→ **Task prompt**: Arrange the stored entries from the start through the line containing "click(317, 362)" as a Markdown table with the columns Row and Line, leaving out blank lines and pictures.

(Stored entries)

┏━━

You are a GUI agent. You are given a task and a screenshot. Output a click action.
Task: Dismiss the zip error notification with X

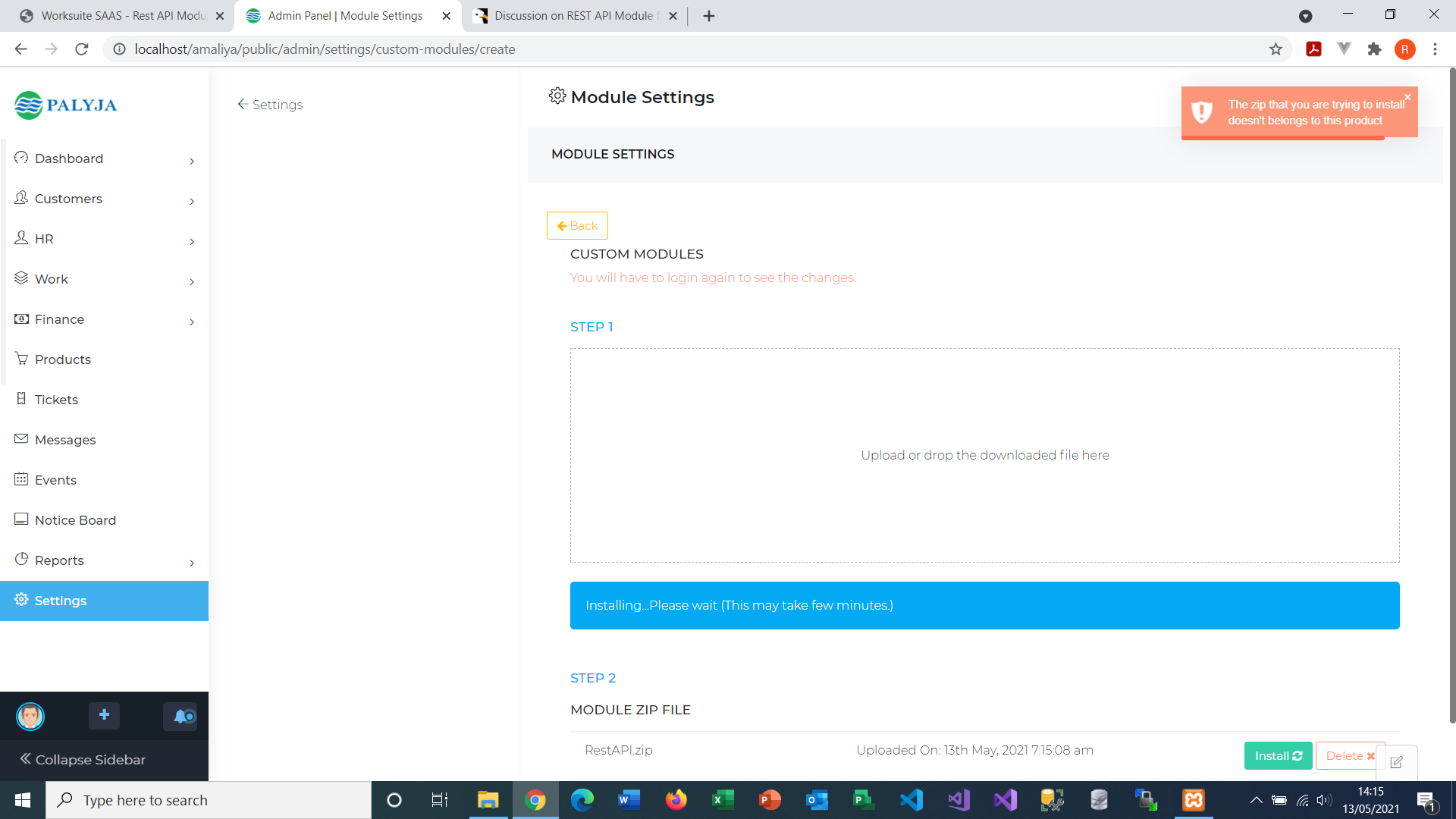pos(1407,97)
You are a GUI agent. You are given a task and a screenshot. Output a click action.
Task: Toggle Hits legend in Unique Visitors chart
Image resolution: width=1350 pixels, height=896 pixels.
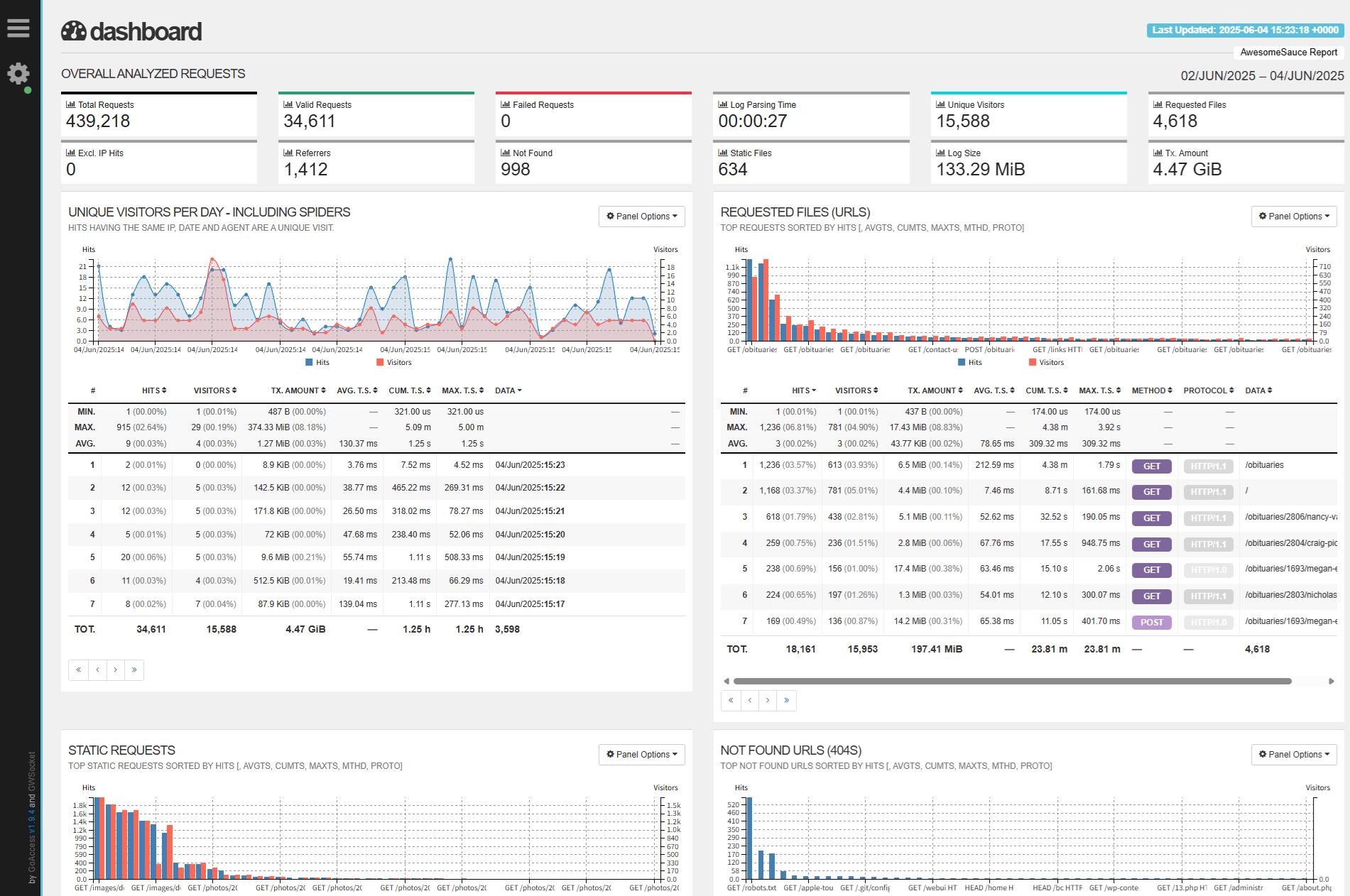click(317, 362)
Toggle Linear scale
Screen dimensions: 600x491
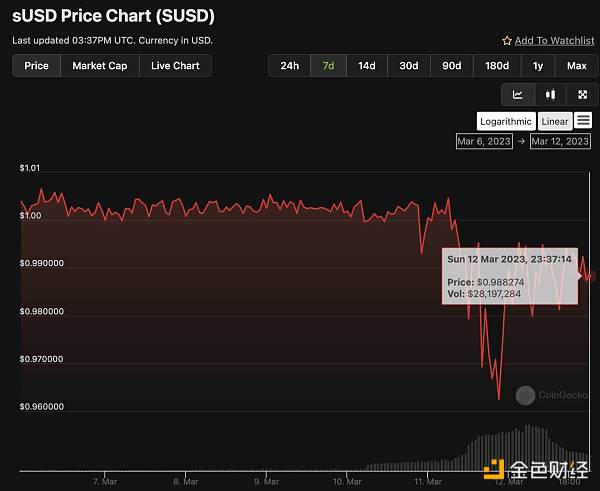(x=555, y=121)
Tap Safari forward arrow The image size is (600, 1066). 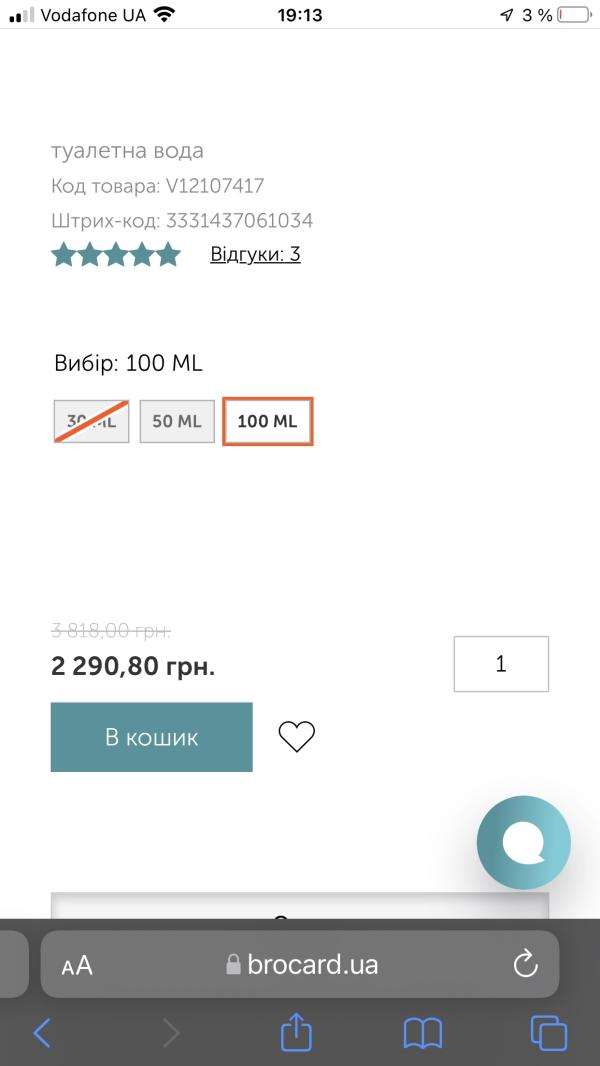(x=171, y=1032)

┗━━

→ **Exercise output**:
| Row | Line |
|---|---|
| 1 | You are a GUI agent. You are given a task and a screenshot. Output a click action. |
| 2 | Task: Dismiss the zip error notification with X |
| 3 | pos(1407,97) |
| 4 | You are a GUI agent. You are given a task and a screenshot. Output a click action. |
| 5 | Task: Toggle Hits legend in Unique Visitors chart |
| 6 | Image resolution: width=1350 pixels, height=896 pixels. |
| 7 | click(317, 362) |